GREEN BAY (WLUK) -- Most of the money given to Wisconsin schools to help deal with the COVID-19 pandemic has yet to be spent. However, school officials say there are good reasons the money hasn’t been spent yet.
Wisconsin schools have received about $2.4 billion in the one-time federal money. Nearly $2 billion of that has yet to be claimed for reimbursement, according to Wisconsin Policy Forum, a nonpartisan independent research organization that looked at how schools are spending their COVID relief funds.
Sara Shaw is a senior researcher for the group.
“I will admit when I first started looking at these data, I was worried about how it looked like there was still much to spend and are we going to be able to spend it all in time,” said Sarah Shaw, a senior researcher for Wisconsin Policy Forum. “District leaders and other observers we spoke with really were not concerned about that.”
“If we could spend it today, we would spend it today,” said Vicki Bayer, interim superintendent of the Green Bay Area Public School District. “We want to be fiscally responsible.”
The Green Bay Area Public School District received about $72.4 million in COVID-19 relief funds. It has claimed about 22 percent of that amount for reimbursement.
“There are many things we couldn’t accomplish if not for these funds,” said Bayer. “Focusing on transitioning to virtual learning, that was a huge lift in these monies provided us the opportunity not only for the equipment, the technology, but also professional development. Classroom teachers transitioning from face to face in the classroom to online teaching is very different.”
Wisconsin Policy Forum found schools across the state spent 41.9 percent of the first round of COVID relief funds, also known as ESSER I, on educational technology. 32.3 percent was spent on preparedness and response to COVID-19, and 18.8 percent went toward addressing long-term school closure.

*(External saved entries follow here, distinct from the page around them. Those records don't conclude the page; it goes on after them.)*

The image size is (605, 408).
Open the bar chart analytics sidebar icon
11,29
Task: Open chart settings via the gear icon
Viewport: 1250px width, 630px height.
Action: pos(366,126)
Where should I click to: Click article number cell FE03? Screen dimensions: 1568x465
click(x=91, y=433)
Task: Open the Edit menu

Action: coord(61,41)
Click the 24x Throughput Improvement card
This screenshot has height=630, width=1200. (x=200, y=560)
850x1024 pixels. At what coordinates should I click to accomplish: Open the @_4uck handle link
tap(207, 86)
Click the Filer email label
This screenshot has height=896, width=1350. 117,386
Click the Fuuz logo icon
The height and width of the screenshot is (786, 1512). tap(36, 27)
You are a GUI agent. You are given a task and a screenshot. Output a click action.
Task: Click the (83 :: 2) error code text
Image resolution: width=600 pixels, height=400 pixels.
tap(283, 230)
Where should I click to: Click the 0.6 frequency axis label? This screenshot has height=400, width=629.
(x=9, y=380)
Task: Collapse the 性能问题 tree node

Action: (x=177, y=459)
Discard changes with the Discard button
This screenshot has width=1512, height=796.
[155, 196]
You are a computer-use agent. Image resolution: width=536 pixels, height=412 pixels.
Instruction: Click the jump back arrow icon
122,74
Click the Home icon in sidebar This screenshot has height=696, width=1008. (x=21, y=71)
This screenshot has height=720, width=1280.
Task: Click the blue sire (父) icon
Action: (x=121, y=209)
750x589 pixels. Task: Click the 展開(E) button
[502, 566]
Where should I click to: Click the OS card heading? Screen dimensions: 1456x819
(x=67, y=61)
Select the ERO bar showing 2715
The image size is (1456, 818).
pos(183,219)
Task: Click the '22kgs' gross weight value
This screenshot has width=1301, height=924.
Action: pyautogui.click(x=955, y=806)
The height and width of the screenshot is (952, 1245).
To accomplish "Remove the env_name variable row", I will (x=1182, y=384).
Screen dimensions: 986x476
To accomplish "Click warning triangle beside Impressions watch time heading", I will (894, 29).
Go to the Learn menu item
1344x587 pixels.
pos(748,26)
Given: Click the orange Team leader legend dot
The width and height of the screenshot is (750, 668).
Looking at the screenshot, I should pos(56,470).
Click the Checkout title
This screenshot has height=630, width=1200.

Those categories are also tops for the second round of funding, known as ESSER II. However, addressing long term closure is first at 36.4 percent of the spending, followed by preparedness and response at 29.4 percent, and education technology at 20.4 percent.
“There are so many possible things that a district may have spent money on,” said Shaw when asked what criteria was given to the districts for spending the money. “Congress gave wide latitude in what those dollars, the allowable uses of those dollars. These categories help us generally see where the dollars are going, but there could be a lot of variation within each category.”
Green Bay also geared most of its first round of COVID funds toward educational technology and addressing long term school closures. However, it’s third largest chunk, at nearly 20 percent, went toward after school and summer learning.
Of the second round of money it has spent, Green Bay put nearly half (46.6 percent) towards after school and summer learning.
“We heard from our parents and we heard from our teachers the concern that there was learning loss between the two school years and how can we best address that,” said Bayer. “Summer school is one of the easiest ways to do that.”
Bayer says last summer the district had about 7,000 of its more than 19,000 students enrolled in summer school.
“It was one of the most, if not the most robust summer school programs in the state of Wisconsin,” said Bayer. “We were really proud of it.”
A potential downside of putting the one-time COVID funds toward summer school staffing is the program might not be sustainable.
Green Bay is projecting a major funding gap after the federal deadline passes for obligating the third and final round of COVID funds in September 2024.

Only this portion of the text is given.